Perhaps the most serious problem with the model, however, is that it is not easily achievable outside the richest and smallest of the Gulf rentiers. The model works best in countries with a high per capita oil income (as is the case in the UAE as a whole) and a relatively small number of citizens. Saudi Arabia has too many citizens, as does Oman. Kuwait has not created a business environment attractive enough to seriously imitate Dubai. But despite the impracticality of the Dubai model, a survey of Gulf labor markets until very recently would suggest that is exactly the model all six Gulf monarchies wish to follow.

2. Merge the labor markets

A second strategy is to embrace a low-cost labor strategy but combine the citizen and non-citizen labor markets into one without reducing the role of foreign labor in the economy. Diversification could then proceed with low-cost citizen and foreign labor. International financial institutions favor this strategy. It would be carried out by reducing the number of citizens employed in the public sector and cutting the wages of those who remain (International Monetary Fund 2015, 19).
◇ ◇ ◇ ◇ ◇ ◇ ◇
| TO DO |
1) In the passage on Gulf labor markets, which kind of institutions favors merging the citizen and non-citizen labor markets?
2) Summarize the passage on Gulf labor markets in two sentences.
3) Proceed with the passage on Gulf labor markets, picking up after its final sentence.
The records that come next are separate material and are unrelated to the passage on Gulf labor markets.
◇ ◇ ◇ ◇ ◇ ◇ ◇
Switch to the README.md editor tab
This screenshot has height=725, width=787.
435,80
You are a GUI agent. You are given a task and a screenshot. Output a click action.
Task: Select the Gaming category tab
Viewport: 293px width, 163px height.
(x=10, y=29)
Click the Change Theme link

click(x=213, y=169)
◇ ◇ ◇ ◇ ◇ ◇ ◇
| RESULTS |
1) International financial institutions favor that strategy.

2) The Dubai model is hard to achieve outside the richest and smallest Gulf rentiers, since it works best with high per capita oil income and few citizens, yet all six Gulf monarchies have until very recently seemed to pursue it. A second strategy would combine citizen and non-citizen labor markets under a low-cost approach, cutting public-sector employment and wages for citizens while keeping foreign labor's role, and international financial institutions favor it.

3)
If cheap foreign labor remains abundant, this strategy impoverishes less-skilled citizens. Some citizens would adapt to the decline in their circumstances and join the labor market alongside foreign labor from poor countries, but many would remain at home, unemployed, reflecting on how they are not receiving their fair share of their country’s oil wealth. None of this is politically palatable. Education is not the solution, except at the margins: there needs to be a place in the labor market for less well educated Gulf citizens.

Budget pressures, in the end, may require some of the Gulf monarchies to limit employment by citizens in the state sector and to cut salaries. But overall this strategy, executed in a determined way, is likely to be a very last option. In countries that still enjoy substantial oil wealth, reducing the standard of living of unskilled citizen workers to that of laborers from some of the world’s poorest countries is simply not a politically sustainable option.

3. Rely on citizen labor only

A third strategy is to radically reduce the amount of non-citizen labor in the Gulf countries. This would close the door to a low-cost labor diversification strategy and force the Gulf economies to diversify, if and when they do, with citizen labor.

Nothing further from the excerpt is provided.